MICRESS Forum

Greetings,

I hope you are doing great!

This is my first post in here. I am a new user of the software, and I´ve trying to run some simulations regarding the solidification behaviour of austenitic stainless steels in the LPBF process. I firstly wanted to start off with simple simulations in the equilibrium conditions. I did two simulations, first one, I only added three elements FE CR Ni, expecting a primary ferritic solidification into a solid state reaction resulting in austenite formation.
The dendritic growth seemed to be okay for the first simulation, I used one of the examples and did some adjustemnts until it looked acceptable. However, when I used the same driving file for the second simulation where I only added some more elements MO MN SI, the dendritic growth looked very strange as you can see the difference down below.
I tried changing some parameters one at a time such as the interfacial energy between phases 0 and 1, min. undercooling, time scale, diffusion intervals, etc.. but I have not really been able to solve it.

Given my limited experience using the software and in materials science generally, I would greatly appreciate your help in my endeavour!

The driving files are also attached here: 1st simulation (Test_FeCrNi), 2nd (AISI 316 L) Thanks in advance and best regards,
Taha

Dear Taha,

Welcome to the MICRESS forum!

I am currently at the Calphad conference, and have not yet been able to run your input files to know exactly what happens. However, looking through the files, I have seen the following:

1.) You have put the initial temperature for your second simulation much lower than for the first. The second should also be solidification, shouldn't it?

2.) You have defined quite narrow minimum and maximum time step values in the section "Numerical parameters", which is dangerous because it may limit the interface mobility. These parameters are for performance optimization only (which should be done at the very end of the input file setup). I propose using "automatic" time-steps instead of "automatic_limited" at the beginning (or define minimum /maximum very broad like "1.E-30 1.0")
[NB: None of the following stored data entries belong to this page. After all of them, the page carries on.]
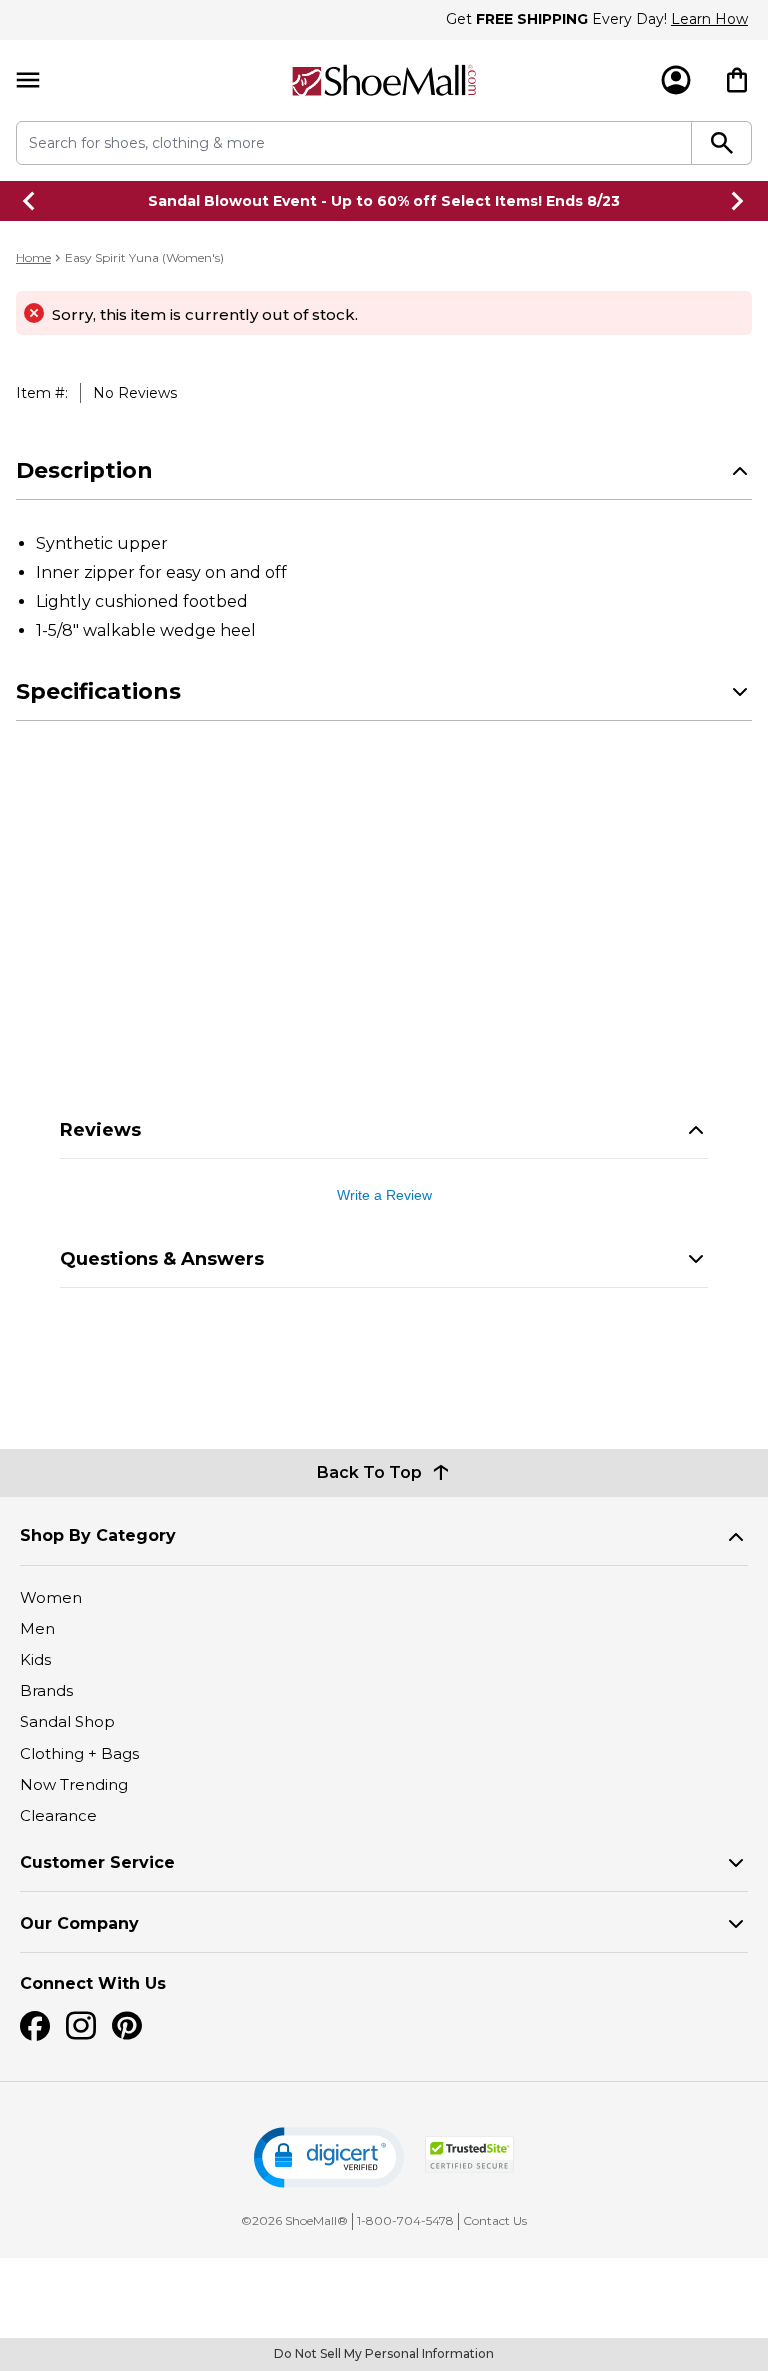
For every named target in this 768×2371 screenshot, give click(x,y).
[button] (329, 2157)
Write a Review (384, 1195)
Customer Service (97, 1862)
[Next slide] (738, 201)
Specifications (98, 691)
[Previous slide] (30, 201)
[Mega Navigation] (28, 80)
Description (84, 470)
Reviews (100, 1130)
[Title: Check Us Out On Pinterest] (127, 2026)
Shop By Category (98, 1535)
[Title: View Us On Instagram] (81, 2026)
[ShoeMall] (384, 80)
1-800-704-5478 (405, 2220)
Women (51, 1597)
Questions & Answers (162, 1259)
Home (33, 257)
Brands (46, 1690)
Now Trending (74, 1784)
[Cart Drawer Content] (737, 80)
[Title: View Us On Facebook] (35, 2026)
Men (37, 1628)
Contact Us (495, 2220)
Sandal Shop (67, 1721)
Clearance (58, 1815)
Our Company (79, 1923)
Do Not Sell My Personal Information (384, 2353)
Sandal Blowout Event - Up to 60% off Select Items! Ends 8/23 (384, 201)
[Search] (722, 143)
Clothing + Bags (79, 1753)
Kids (35, 1659)
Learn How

3.) You do not any updating of thermodynamic data which is dangerous. You should define a reasonable updating interval either globally (section "database") or for specifically the 0/1 interface (section "phase interactions").

My tentative explanation of your results: In your second simulation (AlSi316L) you have a extreme undercooling, and at the same time a cutting of the interface mobility. Thus, driving forces should be extremely high (you can check .driv output), so that curvature effects are completely suppressed.

Please check whether my guess is correct.

Best wishes
Bernd

Dear Mr. Bernd,

Thank you for your quick response, and I wish you all the best at the conference.

Regarding the suggested driving file adjuestments:

1) yes both simulations are solidification simulations, but for the second one I just lowered the start temperature because (according to ThermoCalc), the nucleation would occur at a lower temperature after adding the additional elements C Mo MN Si.

2)Under "Numerical Parameters" I used the automatic time-step option

3)For updating the thermodynamic data, if I understood right, The following adjustment under "Phase interactions" was done accordingly:
# Relinearisation interval for interface LIQUID / DELTA-FERRITE
# Options: automatic manual from_file none
manual 1.0000000E-03
I also reduced the cofficient delta of the interfacial stiffness down to 0.3 instead of 0.5

4)I tried the above mentioned settings at different lower undercooling values for seed type 1.

Having done these changes, I could still notice almost no difference. I am not sure why, I noticed a change only when I changed the 0/1 interfacial energy value but it did not look good as well.

The adjusted driving file is here: Along with the GES files for both simulations:
Thank you again for your time and support!

Best regards,
Taha

Dear Taha,

Please set the initial temperature to 1740 K, and also raise the temperature range for seed type 1 correspondingly. Then you will get reasonable behavior of the AlSI316L simulation. By the way, you have erased the wrong line in the Numerical Parameters section (it just has no effect because there is no initial grain to be initialized...).

Best wishes

Bernd

Dear Bernd,

I applied the suggested Temperature change, I was not paying attention to the Temperature conversion. But now it seems to be running well!
Thank you for your support!

Best regards,
Mahmoud Hussein